Changer notre regard
Petite mécanique de la rancœur
Les pensées négatives activent encore et encore les capteurs de douleur dans notre cerveau. Au bout d’un moment, la souffrance que nous ressentons n’est plus directement liée au mal que l’on nous a infligé, mais à nos propres pensées: c’est nous et nous seul que nous faisons souffrir. C’est un cercle vicieux qui nous plonge dans les affres du ressentiment. Et qui nous fait du mal, vraiment. De nombreuses études ont ainsi montré que celui-ci altérait la santé cardio-vasculaire, appauvrissait la qualité du sommeil, stimulait la production d’hormones du stress, dont le cortisol. Des conséquences physiques associées dans le temps avec le développement de dépression.

● ● ● ● ● ● ●

* **Liste des tâches**
1 – Selon le texte sur la rancœur, quels effets du ressentiment de nombreuses études ont-elles montrés ? Dressez-en la liste complète.
2 – Répondez à ces questions d'après le texte sur la rancœur :
(a) Qu'activent encore et encore les pensées négatives ?
(b) Quelle hormone du stress est nommée ?
(c) Avec quoi les conséquences physiques sont-elles associées dans le temps ?
3 – Reproduisez fidèlement le passage du texte sur la rancœur, de « Changer notre regard » à « développement de dépression. ».
Les données ne sont pas utiles ici.

* **Données enregistrées**
● ● ● ● ● ● ●

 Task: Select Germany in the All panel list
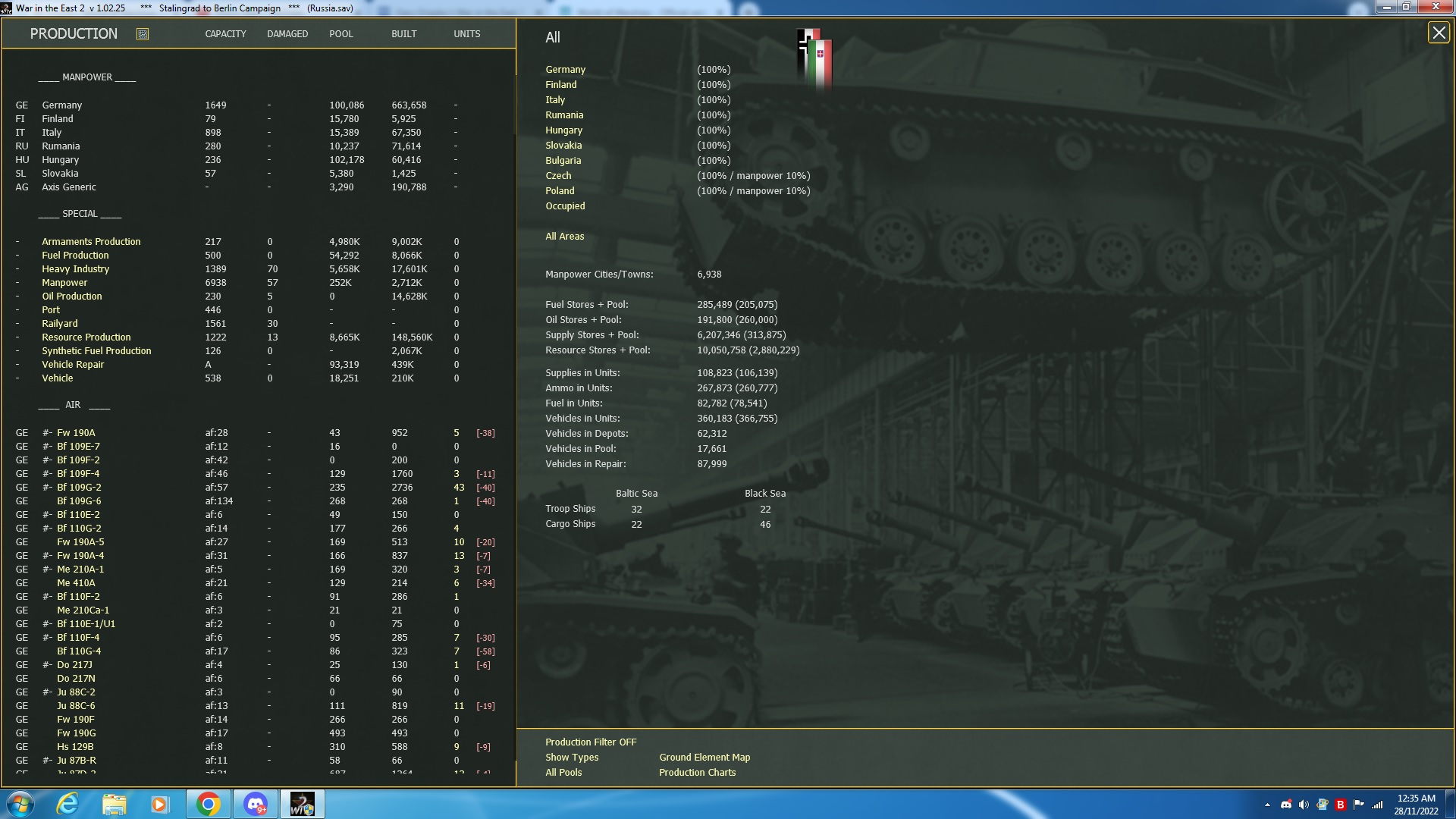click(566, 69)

● ● ● ● ● ● ●

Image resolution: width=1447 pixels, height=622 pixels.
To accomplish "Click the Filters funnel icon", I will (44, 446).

● ● ● ● ● ● ●

* **Réponses attendues**
1 –
- Il altère la santé cardio-vasculaire.
- Il appauvrit la qualité du sommeil.
- Il stimule la production d'hormones du stress, dont le cortisol.

2 –
(a) Les capteurs de douleur dans notre cerveau.
(b) Le cortisol.
(c) Avec le développement de dépression.

3 –
Changer notre regard
Petite mécanique de la rancœur
Les pensées négatives activent encore et encore les capteurs de douleur dans notre cerveau. Au bout d’un moment, la souffrance que nous ressentons n’est plus directement liée au mal que l’on nous a infligé, mais à nos propres pensées: c’est nous et nous seul que nous faisons souffrir. C’est un cercle vicieux qui nous plonge dans les affres du ressentiment. Et qui nous fait du mal, vraiment. De nombreuses études ont ainsi montré que celui-ci altérait la santé cardio-vasculaire, appauvrissait la qualité du sommeil, stimulait la production d’hormones du stress, dont le cortisol. Des conséquences physiques associées dans le temps avec le développement de dépression.